(Provided records)

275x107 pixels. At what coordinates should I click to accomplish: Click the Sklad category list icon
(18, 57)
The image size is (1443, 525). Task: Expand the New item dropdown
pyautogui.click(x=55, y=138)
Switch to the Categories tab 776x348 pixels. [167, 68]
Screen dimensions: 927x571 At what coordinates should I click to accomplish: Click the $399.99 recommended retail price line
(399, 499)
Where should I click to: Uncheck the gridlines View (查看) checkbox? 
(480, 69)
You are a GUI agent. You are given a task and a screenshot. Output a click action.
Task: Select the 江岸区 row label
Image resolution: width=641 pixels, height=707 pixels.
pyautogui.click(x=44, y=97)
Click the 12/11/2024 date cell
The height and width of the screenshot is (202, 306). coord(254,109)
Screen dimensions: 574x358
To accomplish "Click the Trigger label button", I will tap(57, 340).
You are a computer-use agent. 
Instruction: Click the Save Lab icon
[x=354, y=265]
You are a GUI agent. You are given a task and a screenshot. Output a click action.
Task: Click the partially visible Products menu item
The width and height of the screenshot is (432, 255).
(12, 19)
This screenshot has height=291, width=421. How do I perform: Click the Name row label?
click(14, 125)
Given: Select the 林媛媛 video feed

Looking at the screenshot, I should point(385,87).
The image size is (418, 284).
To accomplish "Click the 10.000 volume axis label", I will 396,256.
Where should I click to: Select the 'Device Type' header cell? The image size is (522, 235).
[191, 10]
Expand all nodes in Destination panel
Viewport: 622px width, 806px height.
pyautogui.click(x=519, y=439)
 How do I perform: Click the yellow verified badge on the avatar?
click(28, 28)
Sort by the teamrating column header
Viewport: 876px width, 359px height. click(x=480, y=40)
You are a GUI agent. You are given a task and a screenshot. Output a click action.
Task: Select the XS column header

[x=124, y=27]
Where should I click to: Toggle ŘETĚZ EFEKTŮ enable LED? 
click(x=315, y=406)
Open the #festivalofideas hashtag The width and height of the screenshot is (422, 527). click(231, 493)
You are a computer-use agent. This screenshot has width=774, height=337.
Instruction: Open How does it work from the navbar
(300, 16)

(End Provided records)

**Work instructions:** Each record above has to be printed again, word for word.

**Result of the exercise:**
275x107 pixels. At what coordinates should I click to accomplish: Click the Sklad category list icon
(18, 57)
The image size is (1443, 525). Task: Expand the New item dropdown
pyautogui.click(x=55, y=138)
Switch to the Categories tab 776x348 pixels. [167, 68]
Screen dimensions: 927x571 At what coordinates should I click to accomplish: Click the $399.99 recommended retail price line
(399, 499)
Where should I click to: Uncheck the gridlines View (查看) checkbox? 
(480, 69)
You are a GUI agent. You are given a task and a screenshot. Output a click action.
Task: Select the 江岸区 row label
Image resolution: width=641 pixels, height=707 pixels.
pyautogui.click(x=44, y=97)
Click the 12/11/2024 date cell
The height and width of the screenshot is (202, 306). coord(254,109)
Screen dimensions: 574x358
To accomplish "Click the Trigger label button", I will tap(57, 340).
You are a computer-use agent. 
Instruction: Click the Save Lab icon
[x=354, y=265]
You are a GUI agent. You are given a task and a screenshot. Output a click action.
Task: Click the partially visible Products menu item
The width and height of the screenshot is (432, 255).
(12, 19)
This screenshot has height=291, width=421. How do I perform: Click the Name row label?
click(14, 125)
Given: Select the 林媛媛 video feed

Looking at the screenshot, I should point(385,87).
The image size is (418, 284).
To accomplish "Click the 10.000 volume axis label", I will 396,256.
Where should I click to: Select the 'Device Type' header cell? The image size is (522, 235).
[191, 10]
Expand all nodes in Destination panel
Viewport: 622px width, 806px height.
pyautogui.click(x=519, y=439)
 How do I perform: Click the yellow verified badge on the avatar?
click(28, 28)
Sort by the teamrating column header
Viewport: 876px width, 359px height. click(x=480, y=40)
You are a GUI agent. You are given a task and a screenshot. Output a click action.
Task: Select the XS column header

[x=124, y=27]
Where should I click to: Toggle ŘETĚZ EFEKTŮ enable LED? 
click(x=315, y=406)
Open the #festivalofideas hashtag The width and height of the screenshot is (422, 527). click(231, 493)
You are a computer-use agent. This screenshot has width=774, height=337.
Instruction: Open How does it work from the navbar
(300, 16)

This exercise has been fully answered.